The queue that the destination service uses has the STATUS option set to OFF. Service Broker does not add new messages to a queue with a STATUS of OFF.
An error occurred while receiving data: '10054(An existing connection was forcibly closed by the remote host.)'.
The remote side of the conversation accepted the TCP/IP connection, but closed the connection before a message could be sent.
Service Broker has not yet tried to send the message. If the enqueue_time column shows the message has been in the queue a long time, Service Broker message delivery might not be activated in the database.
The most common causes for this problem are the following:
The SEND statement created the message when no route existed to successfully deliver the message.

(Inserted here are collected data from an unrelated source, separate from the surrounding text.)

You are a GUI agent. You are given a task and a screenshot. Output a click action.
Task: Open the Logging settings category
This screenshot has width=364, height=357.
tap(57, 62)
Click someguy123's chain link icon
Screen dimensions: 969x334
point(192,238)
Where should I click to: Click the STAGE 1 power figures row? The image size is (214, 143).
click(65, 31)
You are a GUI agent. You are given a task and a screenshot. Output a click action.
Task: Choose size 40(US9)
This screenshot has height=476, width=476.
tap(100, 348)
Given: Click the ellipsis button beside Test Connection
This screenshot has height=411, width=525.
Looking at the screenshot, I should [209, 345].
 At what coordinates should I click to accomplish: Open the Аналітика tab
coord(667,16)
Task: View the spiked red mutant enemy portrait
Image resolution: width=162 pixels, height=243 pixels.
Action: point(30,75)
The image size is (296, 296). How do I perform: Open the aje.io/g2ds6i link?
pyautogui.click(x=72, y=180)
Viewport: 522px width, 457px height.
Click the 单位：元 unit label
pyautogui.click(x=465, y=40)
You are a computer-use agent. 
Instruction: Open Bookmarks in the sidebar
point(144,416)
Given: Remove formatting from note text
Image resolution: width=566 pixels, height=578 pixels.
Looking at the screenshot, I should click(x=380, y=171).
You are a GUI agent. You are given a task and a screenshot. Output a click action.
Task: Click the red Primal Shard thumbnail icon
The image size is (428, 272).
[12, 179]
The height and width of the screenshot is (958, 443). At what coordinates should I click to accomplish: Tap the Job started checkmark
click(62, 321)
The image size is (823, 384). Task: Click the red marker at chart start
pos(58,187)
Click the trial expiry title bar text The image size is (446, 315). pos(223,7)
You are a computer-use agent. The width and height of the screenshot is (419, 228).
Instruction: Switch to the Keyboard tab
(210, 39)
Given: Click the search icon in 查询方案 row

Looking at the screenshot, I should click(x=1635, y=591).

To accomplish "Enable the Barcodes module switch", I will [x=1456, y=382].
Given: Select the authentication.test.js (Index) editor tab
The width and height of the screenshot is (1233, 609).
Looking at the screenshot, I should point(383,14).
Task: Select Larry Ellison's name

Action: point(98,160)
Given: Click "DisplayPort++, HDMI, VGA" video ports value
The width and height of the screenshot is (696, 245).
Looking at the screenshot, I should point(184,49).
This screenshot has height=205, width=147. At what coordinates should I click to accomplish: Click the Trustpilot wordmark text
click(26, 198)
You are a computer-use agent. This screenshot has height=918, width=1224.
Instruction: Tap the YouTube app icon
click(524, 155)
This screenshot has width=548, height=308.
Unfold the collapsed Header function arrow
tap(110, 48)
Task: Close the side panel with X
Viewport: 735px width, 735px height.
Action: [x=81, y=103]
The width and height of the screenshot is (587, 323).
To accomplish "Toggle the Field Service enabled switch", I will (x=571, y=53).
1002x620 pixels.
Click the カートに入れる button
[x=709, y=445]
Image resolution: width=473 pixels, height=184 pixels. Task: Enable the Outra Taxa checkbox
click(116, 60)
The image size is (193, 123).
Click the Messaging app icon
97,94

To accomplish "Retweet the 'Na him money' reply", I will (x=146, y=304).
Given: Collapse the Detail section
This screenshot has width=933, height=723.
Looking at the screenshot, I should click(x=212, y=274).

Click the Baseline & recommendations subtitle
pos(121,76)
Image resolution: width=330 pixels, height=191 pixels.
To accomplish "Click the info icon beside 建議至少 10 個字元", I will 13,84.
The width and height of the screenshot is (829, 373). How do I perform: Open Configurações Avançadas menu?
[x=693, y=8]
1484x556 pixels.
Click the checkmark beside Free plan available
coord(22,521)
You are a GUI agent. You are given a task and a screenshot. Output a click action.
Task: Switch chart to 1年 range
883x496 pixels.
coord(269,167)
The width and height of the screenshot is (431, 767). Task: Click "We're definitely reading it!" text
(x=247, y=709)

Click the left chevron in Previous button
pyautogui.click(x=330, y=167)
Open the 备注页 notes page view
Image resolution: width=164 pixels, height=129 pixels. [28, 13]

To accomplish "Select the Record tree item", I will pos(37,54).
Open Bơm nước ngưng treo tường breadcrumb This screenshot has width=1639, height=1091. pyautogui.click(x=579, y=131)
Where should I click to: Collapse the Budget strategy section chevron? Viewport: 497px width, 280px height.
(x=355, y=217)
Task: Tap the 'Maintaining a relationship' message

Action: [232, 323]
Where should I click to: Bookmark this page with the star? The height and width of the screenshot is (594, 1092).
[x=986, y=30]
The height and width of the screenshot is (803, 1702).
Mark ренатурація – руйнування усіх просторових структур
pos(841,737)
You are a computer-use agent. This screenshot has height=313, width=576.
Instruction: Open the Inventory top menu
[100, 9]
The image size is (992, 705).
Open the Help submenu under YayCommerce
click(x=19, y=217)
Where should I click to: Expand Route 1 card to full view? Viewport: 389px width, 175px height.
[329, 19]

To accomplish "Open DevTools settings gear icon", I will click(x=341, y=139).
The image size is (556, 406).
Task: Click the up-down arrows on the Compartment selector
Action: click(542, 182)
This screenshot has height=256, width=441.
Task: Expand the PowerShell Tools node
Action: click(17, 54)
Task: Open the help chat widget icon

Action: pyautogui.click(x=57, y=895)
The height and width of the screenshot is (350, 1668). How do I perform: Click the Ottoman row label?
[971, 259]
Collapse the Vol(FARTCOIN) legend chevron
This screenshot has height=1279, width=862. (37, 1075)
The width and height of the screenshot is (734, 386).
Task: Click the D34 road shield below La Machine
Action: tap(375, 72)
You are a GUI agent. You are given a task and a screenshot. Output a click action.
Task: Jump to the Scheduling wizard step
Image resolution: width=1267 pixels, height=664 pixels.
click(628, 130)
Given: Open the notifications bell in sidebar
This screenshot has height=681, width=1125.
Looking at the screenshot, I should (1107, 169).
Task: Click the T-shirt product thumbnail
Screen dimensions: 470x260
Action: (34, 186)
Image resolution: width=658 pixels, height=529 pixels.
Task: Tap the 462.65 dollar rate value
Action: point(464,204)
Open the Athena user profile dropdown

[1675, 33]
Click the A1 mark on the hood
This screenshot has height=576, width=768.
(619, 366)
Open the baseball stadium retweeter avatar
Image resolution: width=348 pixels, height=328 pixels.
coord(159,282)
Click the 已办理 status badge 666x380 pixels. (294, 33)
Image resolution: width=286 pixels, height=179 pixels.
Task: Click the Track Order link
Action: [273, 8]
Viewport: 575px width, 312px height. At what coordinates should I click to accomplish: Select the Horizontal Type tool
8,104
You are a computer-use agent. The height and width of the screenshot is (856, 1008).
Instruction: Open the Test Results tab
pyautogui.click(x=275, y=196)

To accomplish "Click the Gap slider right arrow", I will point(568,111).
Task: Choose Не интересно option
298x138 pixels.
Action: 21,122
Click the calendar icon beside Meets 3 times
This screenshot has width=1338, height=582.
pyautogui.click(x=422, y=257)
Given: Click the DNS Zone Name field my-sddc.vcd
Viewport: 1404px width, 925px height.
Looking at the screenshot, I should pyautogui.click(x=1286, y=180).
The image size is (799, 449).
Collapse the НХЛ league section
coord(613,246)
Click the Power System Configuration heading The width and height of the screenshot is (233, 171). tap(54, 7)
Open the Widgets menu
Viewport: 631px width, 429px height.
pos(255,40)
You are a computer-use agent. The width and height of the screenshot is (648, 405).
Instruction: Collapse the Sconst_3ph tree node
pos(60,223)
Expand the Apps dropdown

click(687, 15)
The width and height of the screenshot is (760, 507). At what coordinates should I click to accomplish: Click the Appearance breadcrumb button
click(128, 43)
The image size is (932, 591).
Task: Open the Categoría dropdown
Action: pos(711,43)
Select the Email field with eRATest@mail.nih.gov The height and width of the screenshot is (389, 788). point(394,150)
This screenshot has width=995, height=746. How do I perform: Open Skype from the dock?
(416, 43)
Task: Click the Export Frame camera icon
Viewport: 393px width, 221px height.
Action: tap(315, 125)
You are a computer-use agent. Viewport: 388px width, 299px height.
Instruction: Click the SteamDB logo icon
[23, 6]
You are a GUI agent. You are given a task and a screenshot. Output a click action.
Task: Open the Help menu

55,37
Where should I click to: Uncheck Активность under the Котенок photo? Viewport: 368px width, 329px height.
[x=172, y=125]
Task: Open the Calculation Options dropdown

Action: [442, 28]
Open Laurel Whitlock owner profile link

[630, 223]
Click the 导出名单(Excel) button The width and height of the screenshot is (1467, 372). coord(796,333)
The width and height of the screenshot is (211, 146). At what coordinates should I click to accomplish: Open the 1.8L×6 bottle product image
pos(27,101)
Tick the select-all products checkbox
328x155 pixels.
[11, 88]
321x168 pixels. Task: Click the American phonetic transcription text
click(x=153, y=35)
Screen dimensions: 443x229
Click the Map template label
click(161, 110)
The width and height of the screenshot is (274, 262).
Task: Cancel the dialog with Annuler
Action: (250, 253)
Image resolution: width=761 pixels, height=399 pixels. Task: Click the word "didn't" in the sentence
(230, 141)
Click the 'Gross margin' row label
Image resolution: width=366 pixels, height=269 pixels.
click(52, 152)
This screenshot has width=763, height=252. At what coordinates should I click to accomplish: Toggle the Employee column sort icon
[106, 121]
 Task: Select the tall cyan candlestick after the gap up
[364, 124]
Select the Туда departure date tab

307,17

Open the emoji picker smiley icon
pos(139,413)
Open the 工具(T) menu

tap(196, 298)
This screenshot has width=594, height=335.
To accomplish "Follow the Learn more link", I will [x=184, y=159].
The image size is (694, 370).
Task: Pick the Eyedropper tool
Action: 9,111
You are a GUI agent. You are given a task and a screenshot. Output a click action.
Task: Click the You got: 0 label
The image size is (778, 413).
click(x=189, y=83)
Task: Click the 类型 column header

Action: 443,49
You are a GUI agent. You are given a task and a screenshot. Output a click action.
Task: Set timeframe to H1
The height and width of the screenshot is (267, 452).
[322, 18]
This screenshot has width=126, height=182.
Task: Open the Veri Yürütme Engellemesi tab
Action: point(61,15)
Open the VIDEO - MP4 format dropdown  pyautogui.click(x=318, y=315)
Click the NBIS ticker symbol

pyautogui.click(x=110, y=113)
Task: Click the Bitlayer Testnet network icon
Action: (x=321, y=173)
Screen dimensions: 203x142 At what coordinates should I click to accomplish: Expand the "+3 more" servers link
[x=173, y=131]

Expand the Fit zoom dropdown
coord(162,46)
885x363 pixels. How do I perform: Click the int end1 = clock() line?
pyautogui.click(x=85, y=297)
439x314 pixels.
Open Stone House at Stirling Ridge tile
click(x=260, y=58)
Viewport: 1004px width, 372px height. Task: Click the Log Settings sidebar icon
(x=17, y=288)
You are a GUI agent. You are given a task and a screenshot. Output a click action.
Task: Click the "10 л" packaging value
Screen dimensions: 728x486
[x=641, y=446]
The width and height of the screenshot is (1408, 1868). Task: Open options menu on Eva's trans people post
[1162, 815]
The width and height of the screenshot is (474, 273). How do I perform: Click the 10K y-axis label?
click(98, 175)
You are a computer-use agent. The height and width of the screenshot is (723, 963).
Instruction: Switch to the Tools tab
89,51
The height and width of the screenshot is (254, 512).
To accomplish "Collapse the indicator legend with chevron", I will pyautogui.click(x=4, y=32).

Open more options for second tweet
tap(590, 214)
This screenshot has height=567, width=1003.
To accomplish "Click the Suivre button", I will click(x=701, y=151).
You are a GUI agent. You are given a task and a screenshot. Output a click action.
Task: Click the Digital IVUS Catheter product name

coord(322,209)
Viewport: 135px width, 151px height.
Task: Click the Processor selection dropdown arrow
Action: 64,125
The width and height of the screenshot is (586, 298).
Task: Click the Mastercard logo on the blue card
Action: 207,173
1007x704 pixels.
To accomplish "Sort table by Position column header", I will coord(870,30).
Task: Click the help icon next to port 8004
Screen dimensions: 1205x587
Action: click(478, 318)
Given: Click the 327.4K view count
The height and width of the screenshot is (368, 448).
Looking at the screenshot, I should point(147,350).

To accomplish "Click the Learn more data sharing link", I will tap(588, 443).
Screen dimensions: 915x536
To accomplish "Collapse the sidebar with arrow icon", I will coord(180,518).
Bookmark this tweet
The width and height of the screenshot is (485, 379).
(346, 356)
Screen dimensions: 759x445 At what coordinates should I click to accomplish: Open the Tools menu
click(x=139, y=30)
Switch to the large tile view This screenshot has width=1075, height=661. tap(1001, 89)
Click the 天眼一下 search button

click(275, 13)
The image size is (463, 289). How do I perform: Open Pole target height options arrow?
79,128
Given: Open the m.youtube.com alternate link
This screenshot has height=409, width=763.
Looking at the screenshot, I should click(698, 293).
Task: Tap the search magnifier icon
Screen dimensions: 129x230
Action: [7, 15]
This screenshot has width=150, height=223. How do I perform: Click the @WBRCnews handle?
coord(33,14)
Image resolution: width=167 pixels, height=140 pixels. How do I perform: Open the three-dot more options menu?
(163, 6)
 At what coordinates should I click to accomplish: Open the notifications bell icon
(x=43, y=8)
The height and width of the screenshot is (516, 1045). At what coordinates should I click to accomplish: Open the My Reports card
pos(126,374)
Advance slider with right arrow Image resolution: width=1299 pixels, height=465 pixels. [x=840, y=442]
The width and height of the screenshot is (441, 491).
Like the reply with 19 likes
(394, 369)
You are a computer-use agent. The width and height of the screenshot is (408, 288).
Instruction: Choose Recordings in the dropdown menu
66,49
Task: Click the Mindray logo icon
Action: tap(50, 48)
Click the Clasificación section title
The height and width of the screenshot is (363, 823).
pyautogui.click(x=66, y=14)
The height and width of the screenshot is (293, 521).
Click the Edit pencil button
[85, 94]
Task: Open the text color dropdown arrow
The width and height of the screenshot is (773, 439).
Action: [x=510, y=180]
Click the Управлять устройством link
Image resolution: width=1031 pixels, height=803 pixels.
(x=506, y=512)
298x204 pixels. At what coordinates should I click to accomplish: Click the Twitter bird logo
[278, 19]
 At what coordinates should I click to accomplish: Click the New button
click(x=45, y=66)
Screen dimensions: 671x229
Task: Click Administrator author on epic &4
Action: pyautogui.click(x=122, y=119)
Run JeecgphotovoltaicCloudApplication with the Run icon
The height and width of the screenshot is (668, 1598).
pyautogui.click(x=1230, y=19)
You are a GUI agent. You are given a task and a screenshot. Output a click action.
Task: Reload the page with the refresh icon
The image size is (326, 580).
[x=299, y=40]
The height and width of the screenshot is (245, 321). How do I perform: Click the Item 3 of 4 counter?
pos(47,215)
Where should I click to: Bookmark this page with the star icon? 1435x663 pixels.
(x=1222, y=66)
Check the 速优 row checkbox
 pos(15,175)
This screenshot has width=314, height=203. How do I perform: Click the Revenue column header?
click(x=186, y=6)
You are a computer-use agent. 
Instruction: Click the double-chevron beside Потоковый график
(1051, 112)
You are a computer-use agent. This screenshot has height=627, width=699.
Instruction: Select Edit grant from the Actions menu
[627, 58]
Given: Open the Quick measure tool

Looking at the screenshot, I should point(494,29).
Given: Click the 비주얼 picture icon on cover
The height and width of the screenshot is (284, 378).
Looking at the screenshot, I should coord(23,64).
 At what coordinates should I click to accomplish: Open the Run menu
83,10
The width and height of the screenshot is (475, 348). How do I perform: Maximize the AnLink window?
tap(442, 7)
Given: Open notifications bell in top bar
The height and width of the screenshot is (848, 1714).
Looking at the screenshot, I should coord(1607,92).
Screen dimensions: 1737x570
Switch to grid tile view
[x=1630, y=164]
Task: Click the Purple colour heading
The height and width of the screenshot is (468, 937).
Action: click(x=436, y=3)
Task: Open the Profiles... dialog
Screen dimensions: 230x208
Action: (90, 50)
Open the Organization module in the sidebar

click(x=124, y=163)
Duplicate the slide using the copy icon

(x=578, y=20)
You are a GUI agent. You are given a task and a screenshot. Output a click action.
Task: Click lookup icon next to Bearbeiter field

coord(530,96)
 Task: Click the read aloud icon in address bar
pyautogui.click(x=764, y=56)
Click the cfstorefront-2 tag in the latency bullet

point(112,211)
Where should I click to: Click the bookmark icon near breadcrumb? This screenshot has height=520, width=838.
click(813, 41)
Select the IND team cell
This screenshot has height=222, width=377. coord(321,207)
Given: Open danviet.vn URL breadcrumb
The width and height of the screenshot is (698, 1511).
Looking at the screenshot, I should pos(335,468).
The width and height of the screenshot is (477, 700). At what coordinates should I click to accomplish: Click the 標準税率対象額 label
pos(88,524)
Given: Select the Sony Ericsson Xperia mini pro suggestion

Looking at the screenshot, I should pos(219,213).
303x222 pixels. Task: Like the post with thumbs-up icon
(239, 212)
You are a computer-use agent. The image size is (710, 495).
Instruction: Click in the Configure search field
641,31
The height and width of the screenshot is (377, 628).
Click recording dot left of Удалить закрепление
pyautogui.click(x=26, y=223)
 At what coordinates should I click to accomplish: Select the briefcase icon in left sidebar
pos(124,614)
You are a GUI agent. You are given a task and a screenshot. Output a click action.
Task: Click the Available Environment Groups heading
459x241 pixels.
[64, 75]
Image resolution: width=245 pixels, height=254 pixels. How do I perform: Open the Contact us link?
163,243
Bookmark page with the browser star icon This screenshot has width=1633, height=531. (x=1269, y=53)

The route was then created, but Service Broker has not yet tried to resend the message.
For more information about retries, see Service Broker Routing and Networking.
Ensure that the service name specified in the message exactly matches the service name specified in the route. Service Broker uses a byte-by-byte binary comparison to match service names. If a route that specifies the service name exists, you can compare the names by running the following query:
SELECT N'No Exact Match' = tq.to_service_name FROM sys.transmission_queue AS tq WHERE NOT EXISTS (SELECT remote_service_name FROM sys.routes AS routes WHERE tq.to_service_name = routes.remote_service_name) ;
Some service names might appear in the result set even though they do match a route. A route that does not specify a service name (remote_service_name = NULL) will match the service name used with any message.
For more information about Service Broker routes, see Service Broker Routing.
If the message specifies a broker instance identifier, verify either that the route specifies the same broker instance identifier, or that the route does not specify a broker instance identifier at all.
Check that the route has not expired. The lifetime column of the sys.routes catalog view contains the expiration date and time for the route.
The destination did not accept the message. This can indicate that the service name specified does not match the name of a service that the destination SQL Server instance hosts. It might also indicate that the destination does not contain a route for the service. To troubleshoot this problem, check the routing and service configuration for the destination.
Verify that a Service Broker endpoint exists. If no endpoint exists, create one. If an endpoint does exist, verify that the state of the endpoint is STARTED. For more information, see Service Broker Endpoints. For more information about how to create an endpoint, see How to: Activate Service Broker Networking (Transact-SQL).
Transport security might be incorrectly configured, or the TCP/IP address for the route specifies a port that is being used by a service other than Service Broker.
The port specified in the route must correspond to the port that is used by the Service Broker endpoint on the remote instance of the Database Engine. Service Broker uses the Service Broker communications protocols to transmit messages, not the Tabular Data Stream protocol that is used to transmit Transact-SQL batches and results. Therefore, the port that is used by a Service Broker endpoint differs from the port that is used to transmit Transact-SQL.
Check the Service Broker endpoint configuration to ensure that the two instances have compatible network security settings. If the Service Broker endpoint for one instance specifies REQUIRED or ENABLED, the Service Broker endpoint for the other instance cannot specify NONE.